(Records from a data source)
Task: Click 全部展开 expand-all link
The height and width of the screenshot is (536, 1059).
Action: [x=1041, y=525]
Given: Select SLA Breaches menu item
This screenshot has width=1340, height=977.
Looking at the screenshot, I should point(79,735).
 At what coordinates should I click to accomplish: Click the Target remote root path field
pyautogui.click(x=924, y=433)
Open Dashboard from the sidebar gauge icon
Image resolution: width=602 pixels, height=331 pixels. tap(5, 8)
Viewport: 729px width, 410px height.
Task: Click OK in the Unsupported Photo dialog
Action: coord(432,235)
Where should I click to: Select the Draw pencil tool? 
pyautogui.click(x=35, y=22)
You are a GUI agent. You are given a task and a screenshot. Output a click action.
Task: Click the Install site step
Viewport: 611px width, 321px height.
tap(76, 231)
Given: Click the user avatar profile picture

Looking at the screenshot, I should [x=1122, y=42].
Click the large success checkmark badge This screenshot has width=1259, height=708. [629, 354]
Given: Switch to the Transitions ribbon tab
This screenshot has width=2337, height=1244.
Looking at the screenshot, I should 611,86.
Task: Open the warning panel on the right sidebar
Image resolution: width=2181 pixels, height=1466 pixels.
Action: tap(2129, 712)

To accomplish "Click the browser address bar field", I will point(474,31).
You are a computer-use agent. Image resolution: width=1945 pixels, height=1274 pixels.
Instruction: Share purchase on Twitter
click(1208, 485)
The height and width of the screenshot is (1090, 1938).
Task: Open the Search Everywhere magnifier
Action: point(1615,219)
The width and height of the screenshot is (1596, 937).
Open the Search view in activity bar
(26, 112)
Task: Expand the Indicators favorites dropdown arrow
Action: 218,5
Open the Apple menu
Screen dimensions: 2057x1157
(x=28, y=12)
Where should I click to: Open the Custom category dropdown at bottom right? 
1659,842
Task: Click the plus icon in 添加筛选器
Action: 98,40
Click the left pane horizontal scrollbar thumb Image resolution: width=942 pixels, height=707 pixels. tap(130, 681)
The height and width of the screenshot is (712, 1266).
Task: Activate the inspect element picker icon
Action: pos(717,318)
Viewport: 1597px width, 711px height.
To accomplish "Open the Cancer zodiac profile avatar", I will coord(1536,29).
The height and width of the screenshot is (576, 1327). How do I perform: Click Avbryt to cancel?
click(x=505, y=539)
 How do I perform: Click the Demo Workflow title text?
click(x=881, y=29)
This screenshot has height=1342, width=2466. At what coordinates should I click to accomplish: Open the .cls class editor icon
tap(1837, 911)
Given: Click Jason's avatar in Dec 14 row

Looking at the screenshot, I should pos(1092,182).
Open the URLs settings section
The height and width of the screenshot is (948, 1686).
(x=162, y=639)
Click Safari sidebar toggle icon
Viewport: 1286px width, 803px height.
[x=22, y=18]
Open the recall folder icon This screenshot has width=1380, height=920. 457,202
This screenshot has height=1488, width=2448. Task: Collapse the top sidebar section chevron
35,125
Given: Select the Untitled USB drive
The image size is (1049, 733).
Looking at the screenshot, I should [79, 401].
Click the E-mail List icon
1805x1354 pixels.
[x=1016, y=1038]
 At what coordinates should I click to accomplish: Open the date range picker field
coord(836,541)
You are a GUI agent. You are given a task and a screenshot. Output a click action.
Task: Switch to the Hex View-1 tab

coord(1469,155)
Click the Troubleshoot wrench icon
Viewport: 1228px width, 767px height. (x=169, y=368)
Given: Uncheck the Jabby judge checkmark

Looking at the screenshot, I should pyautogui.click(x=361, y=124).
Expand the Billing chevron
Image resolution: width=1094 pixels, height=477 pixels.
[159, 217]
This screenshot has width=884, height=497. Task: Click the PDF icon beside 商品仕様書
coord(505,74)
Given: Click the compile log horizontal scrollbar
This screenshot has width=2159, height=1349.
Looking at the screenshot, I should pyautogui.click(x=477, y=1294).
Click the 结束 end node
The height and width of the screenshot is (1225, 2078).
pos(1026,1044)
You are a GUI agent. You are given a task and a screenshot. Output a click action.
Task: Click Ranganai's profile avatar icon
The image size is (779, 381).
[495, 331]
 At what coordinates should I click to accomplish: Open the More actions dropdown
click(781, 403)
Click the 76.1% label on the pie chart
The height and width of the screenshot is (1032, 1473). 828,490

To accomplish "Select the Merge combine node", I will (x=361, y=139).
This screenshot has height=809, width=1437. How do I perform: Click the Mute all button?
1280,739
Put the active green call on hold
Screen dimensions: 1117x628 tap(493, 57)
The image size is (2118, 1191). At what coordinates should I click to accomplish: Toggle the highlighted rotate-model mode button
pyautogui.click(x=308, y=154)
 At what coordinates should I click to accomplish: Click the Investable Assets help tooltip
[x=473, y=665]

### [Work required]
Output the lines of the records above exactly as they appear, from the line containing "Given: Switch to the Transitions ribbon tab" through the line containing "You are a computer-use".

### [Completed task]
Given: Switch to the Transitions ribbon tab
This screenshot has width=2337, height=1244.
Looking at the screenshot, I should 611,86.
Task: Open the warning panel on the right sidebar
Image resolution: width=2181 pixels, height=1466 pixels.
Action: tap(2129, 712)

To accomplish "Click the browser address bar field", I will point(474,31).
You are a computer-use agent. Image resolution: width=1945 pixels, height=1274 pixels.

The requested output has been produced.